When a family member is diagnosed with cardiovascular disease, other family members may be encouraged to undergo screening to detect early stages of disease.
Your family history of cardiovascular disease is a strong indicator of your personal risk. A positive family history involving first-degree relatives is generally associated with a two-fold increase in the risk for cardiovascular disease.

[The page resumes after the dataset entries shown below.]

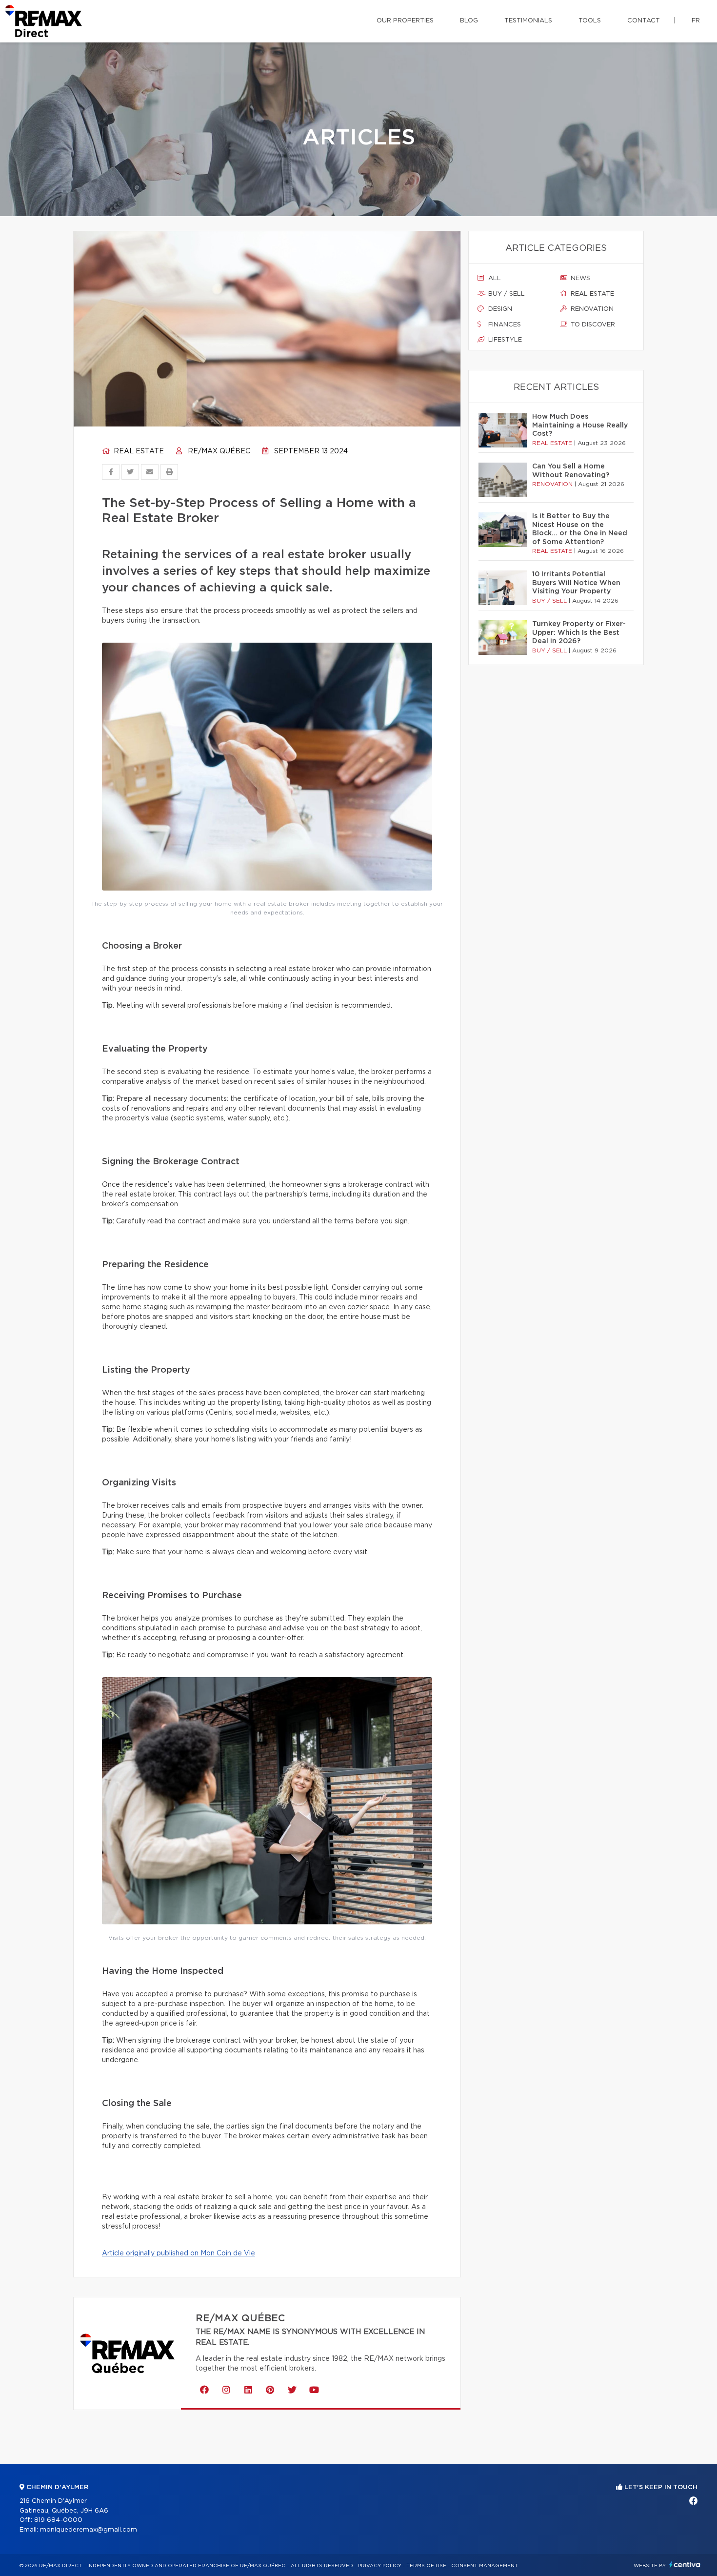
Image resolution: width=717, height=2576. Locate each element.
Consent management (484, 2565)
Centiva (684, 2564)
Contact (643, 21)
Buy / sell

Family history of cardiovascular disease is the result of both genetic and behavioural factors. Adopting healthy lifestyle behaviours early on is key to reducing your overall cardiovascular risk.
Aspects of family history that indicate a higher risk for heart disease include:
- Early onset of cardiovascular disease — for instance, coronary artery disease women younger than 65
- Cardiovascular disease in two or three relatives on the same side of the family
- Late onset of cardiovascular disease on both sides of the family
- The loss of a family member to sudden cardiac death
The influence of your genes
Often referred to as your “genetics,” family history is the health information about you and your blood relatives. Family history is important in determining your risk for CVD because you and your blood relatives share the same genes. If a close family member — a parent, brother, or sister — developed heart disease before age 55 or, in the case of female relatives, before menopause, this indicates you may be at greater risk of developing CVD.
Your family history can influence your risk for heart disease in many ways. Genes control every aspect of the cardiovascular system, from the strength of the blood vessels to the way cells in the heart communicate. For many common conditions, such as coronary artery disease, stroke, atrial fibrillation, and diabetes, there are many risk factors — genetic, lifestyle, and environmental — that increase a person’s risk of developing the disease.
Genetic tests do not currently exist to measure individual risk for most cardiovascular diseases because the specific genetic factors are not yet fully understood. This makes family history, along with information about lifestyle choices and environment, one of the most important tools doctors have for assessing individual risk.